Sometimes the dead were laid in the box in a flexed position, but often they were extended. Often these graves were associated with mounds, but not always. And not all who died were interred in this fashion. Sometimes the stone boxes were re-used, with the previously interred’s bones disarticulated and moved aside for the newly deceased.
One thing is for sure, looters in search of grave goods were proficient at locating these graves on the landscape. Many of the known stone box grave sites in and around the forest I work on were looted in the recent past, definitely as recent as the 1970s. But these sites are known within the collector communities of the regions they’re in -once looted, their locations, if protected by resource stewards, are now also protected as “good hunting spots” for artifacts.

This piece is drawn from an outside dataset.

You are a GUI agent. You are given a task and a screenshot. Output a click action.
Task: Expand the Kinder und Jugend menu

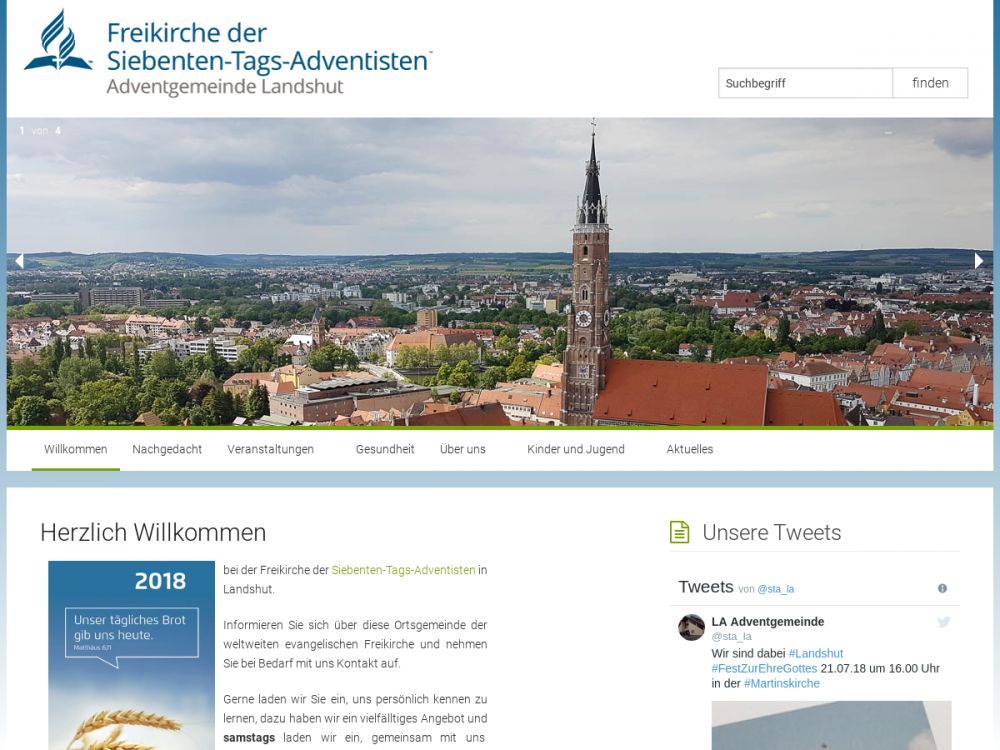tap(575, 449)
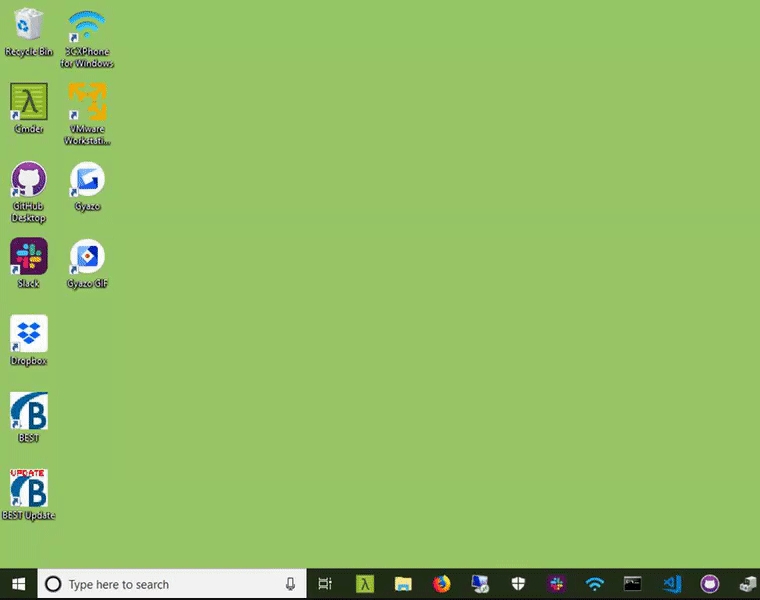
Task: Open Visual Studio Code from the taskbar
Action: (x=672, y=584)
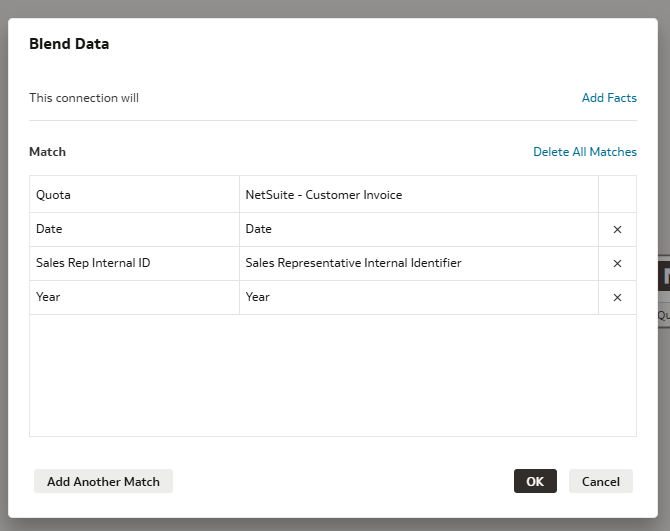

Recently, a colleague and I had the opportunity to visit the location of a looted stone box grave site that is very, very near our Forest. It was public land with public access, so I’ll not be sharing the location information. In fact, the geotag references from the EXIF section of the metadata in the photos have been stripped.

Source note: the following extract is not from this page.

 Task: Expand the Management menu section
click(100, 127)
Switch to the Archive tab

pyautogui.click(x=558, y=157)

The site was interesting, very near a modern reservoir but it would have been near the Cumberland river confluence with a seasonal or perhaps permanent stream. Other federally hired archaeologists were on the site nearly a decade ago, doing shovel tests and determining the extent of the site and what was left after years of looting. So we weren’t expecting to find artifacts. We were more interested in the lay of the land for comparative purposes.
Arriving at the former locations of the graves, we began seeing decade old flagging tape and, eventually, heavy steel rods for datums. Then we noticed the armadillo burrows. Nature’s little shovel testers! In the dirt removed from the burrows, we found many, many shards of shell tempered pottery and broken flakes, some showing use. All the kind of stuff looters disregard. They like the whole pots and intact “arrowheads” (though most are decidedly not arrowheads.
It was an interesting walk in the woods. Now, if we can only find this sort of site, untouched by looters, on our Forest.